- **AIM OF THE TASK**: Could you convert only the lines from the one containing "Open the 快捷导航" through the one containing "Looking at the screenshot, I should 318,11." into a JSON list of strings, with one string per line and blank lines left out?

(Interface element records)
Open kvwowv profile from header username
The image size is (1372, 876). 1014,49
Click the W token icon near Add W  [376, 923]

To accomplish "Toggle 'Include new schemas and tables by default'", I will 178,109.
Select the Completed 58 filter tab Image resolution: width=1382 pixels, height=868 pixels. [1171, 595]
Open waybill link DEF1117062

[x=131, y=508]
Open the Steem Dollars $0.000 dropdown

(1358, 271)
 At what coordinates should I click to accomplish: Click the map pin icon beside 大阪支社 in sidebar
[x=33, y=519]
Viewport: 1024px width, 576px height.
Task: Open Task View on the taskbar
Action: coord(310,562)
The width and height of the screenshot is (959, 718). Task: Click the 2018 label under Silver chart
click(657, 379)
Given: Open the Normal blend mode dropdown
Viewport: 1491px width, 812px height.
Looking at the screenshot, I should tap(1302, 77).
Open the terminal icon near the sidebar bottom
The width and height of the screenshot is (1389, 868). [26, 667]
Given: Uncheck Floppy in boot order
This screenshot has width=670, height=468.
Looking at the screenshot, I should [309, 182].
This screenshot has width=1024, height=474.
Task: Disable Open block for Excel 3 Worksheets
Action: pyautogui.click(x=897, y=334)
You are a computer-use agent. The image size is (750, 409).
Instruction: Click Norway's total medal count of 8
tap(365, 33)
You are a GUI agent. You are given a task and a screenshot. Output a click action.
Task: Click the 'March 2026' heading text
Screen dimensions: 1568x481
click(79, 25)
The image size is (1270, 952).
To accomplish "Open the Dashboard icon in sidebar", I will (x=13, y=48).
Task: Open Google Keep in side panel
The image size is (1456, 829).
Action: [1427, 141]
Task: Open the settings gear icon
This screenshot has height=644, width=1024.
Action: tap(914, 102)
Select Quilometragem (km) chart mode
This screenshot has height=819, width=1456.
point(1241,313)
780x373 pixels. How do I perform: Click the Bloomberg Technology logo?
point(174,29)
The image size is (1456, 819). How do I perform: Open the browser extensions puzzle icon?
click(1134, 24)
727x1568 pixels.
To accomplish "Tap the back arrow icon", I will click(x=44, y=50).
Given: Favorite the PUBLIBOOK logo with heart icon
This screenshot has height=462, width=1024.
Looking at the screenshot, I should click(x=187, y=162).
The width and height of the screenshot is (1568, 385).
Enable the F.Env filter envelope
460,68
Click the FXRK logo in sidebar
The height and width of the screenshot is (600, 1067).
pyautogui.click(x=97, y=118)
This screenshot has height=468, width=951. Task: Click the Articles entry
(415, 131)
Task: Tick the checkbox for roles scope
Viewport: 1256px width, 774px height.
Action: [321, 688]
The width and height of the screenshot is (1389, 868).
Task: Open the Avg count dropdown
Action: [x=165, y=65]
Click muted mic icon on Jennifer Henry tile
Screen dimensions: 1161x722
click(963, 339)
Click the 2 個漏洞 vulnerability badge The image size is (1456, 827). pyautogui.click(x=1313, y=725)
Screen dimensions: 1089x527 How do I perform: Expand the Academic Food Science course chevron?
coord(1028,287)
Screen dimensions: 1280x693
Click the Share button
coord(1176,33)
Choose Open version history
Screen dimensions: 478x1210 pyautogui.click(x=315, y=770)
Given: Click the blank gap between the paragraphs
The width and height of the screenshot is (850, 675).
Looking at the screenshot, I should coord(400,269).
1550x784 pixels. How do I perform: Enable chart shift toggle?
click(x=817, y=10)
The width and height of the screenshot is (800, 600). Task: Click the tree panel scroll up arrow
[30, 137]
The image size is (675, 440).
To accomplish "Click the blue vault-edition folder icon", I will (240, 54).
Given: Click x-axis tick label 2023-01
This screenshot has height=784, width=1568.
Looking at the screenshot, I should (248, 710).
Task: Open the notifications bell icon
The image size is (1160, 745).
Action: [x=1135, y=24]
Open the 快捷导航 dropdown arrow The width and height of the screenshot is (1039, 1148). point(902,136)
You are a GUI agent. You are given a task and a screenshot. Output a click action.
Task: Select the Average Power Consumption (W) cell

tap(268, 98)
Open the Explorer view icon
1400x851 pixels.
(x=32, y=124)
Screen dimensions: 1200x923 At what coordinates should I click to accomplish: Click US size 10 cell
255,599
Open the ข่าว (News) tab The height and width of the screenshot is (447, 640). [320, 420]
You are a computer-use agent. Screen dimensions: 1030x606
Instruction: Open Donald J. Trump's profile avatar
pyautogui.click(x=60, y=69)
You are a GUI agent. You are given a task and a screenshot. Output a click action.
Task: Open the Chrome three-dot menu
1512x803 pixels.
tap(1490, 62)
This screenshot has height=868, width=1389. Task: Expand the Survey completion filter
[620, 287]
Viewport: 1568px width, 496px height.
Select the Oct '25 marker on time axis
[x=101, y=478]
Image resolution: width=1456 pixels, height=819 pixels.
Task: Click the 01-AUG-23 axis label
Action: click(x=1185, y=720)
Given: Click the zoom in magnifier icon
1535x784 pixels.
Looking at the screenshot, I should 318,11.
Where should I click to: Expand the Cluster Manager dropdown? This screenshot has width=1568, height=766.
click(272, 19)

- **RESPONSE TO THE EXERCISE**:
[
  "Open the 快捷导航 dropdown arrow The width and height of the screenshot is (1039, 1148). point(902,136)",
  "You are a GUI agent. You are given a task and a screenshot. Output a click action.",
  "Task: Select the Average Power Consumption (W) cell",
  "tap(268, 98)",
  "Open the Explorer view icon",
  "1400x851 pixels.",
  "(x=32, y=124)",
  "Screen dimensions: 1200x923 At what coordinates should I click to accomplish: Click US size 10 cell",
  "255,599",
  "Open the ข่าว (News) tab The height and width of the screenshot is (447, 640). [320, 420]",
  "You are a computer-use agent. Screen dimensions: 1030x606",
  "Instruction: Open Donald J. Trump's profile avatar",
  "pyautogui.click(x=60, y=69)",
  "You are a GUI agent. You are given a task and a screenshot. Output a click action.",
  "Task: Open the Chrome three-dot menu",
  "1512x803 pixels.",
  "tap(1490, 62)",
  "This screenshot has height=868, width=1389. Task: Expand the Survey completion filter",
  "[620, 287]",
  "Viewport: 1568px width, 496px height.",
  "Select the Oct '25 marker on time axis",
  "[x=101, y=478]",
  "Image resolution: width=1456 pixels, height=819 pixels.",
  "Task: Click the 01-AUG-23 axis label",
  "Action: click(x=1185, y=720)",
  "Given: Click the zoom in magnifier icon",
  "1535x784 pixels.",
  "Looking at the screenshot, I should 318,11."
]